- _Problem to work on_
Return every item below word for word, leaving out the pictures.

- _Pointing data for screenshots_

____________________

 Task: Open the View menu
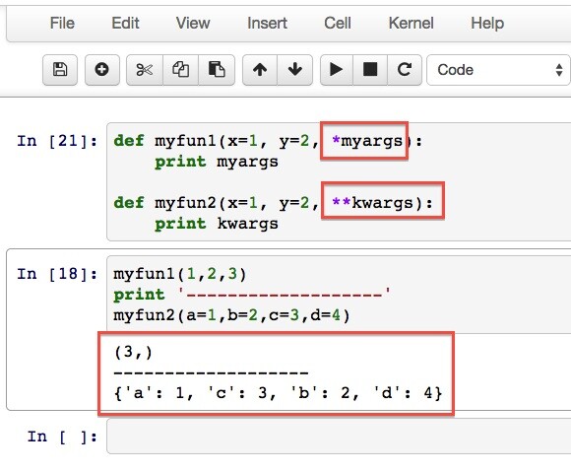coord(193,24)
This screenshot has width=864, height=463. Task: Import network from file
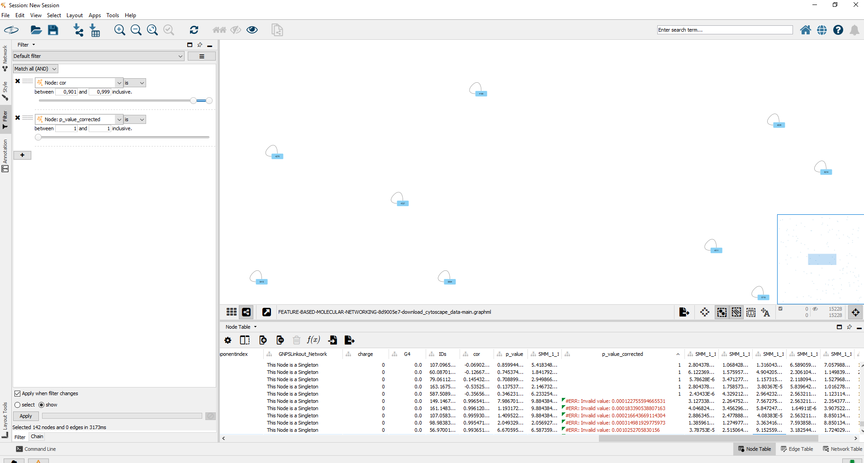tap(78, 30)
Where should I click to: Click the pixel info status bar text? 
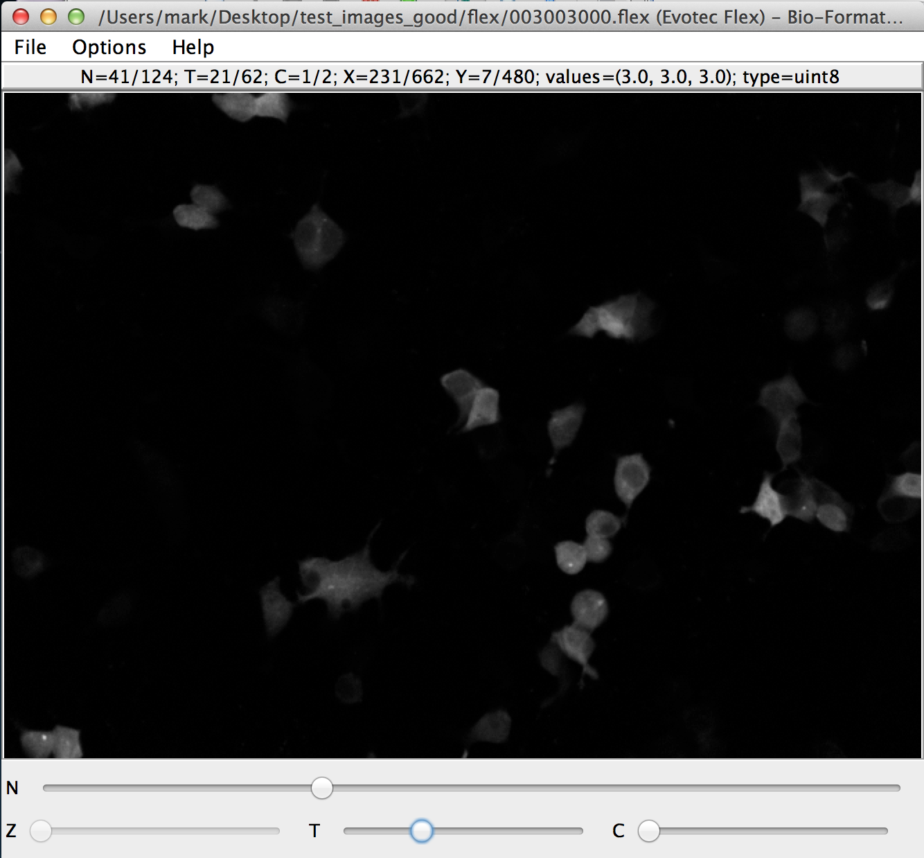point(460,77)
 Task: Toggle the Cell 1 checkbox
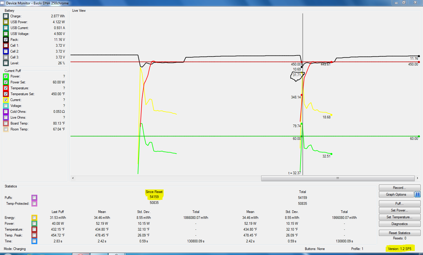click(x=6, y=46)
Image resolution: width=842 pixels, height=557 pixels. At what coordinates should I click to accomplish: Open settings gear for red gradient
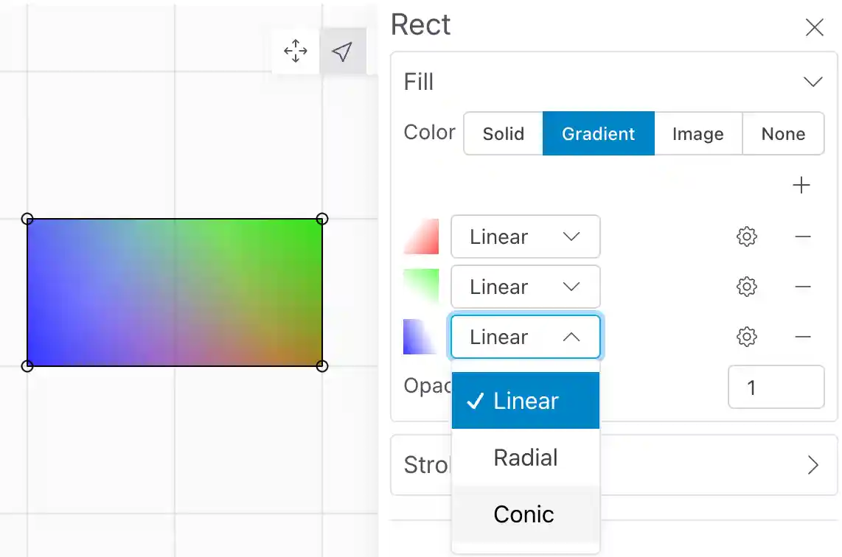747,237
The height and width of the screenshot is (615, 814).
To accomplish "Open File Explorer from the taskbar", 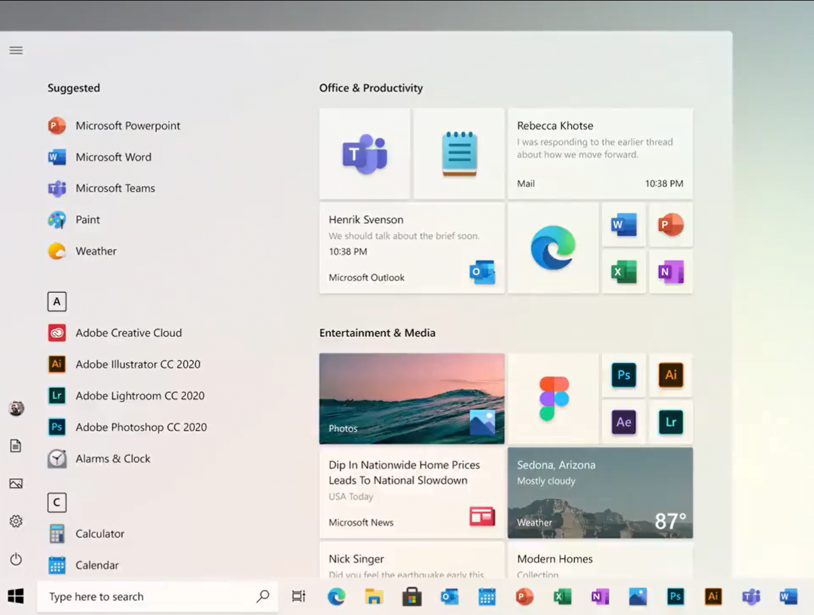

____________________

- _Expected answer_
 Task: Open the View menu
coord(193,24)
This screenshot has width=864, height=463. Task: Import network from file
tap(78, 30)
Where should I click to: Click the pixel info status bar text? 
point(460,77)
 Task: Toggle the Cell 1 checkbox
click(x=6, y=46)
Image resolution: width=842 pixels, height=557 pixels. At what coordinates should I click to accomplish: Open settings gear for red gradient
747,237
The height and width of the screenshot is (615, 814).
To accomplish "Open File Explorer from the taskbar", 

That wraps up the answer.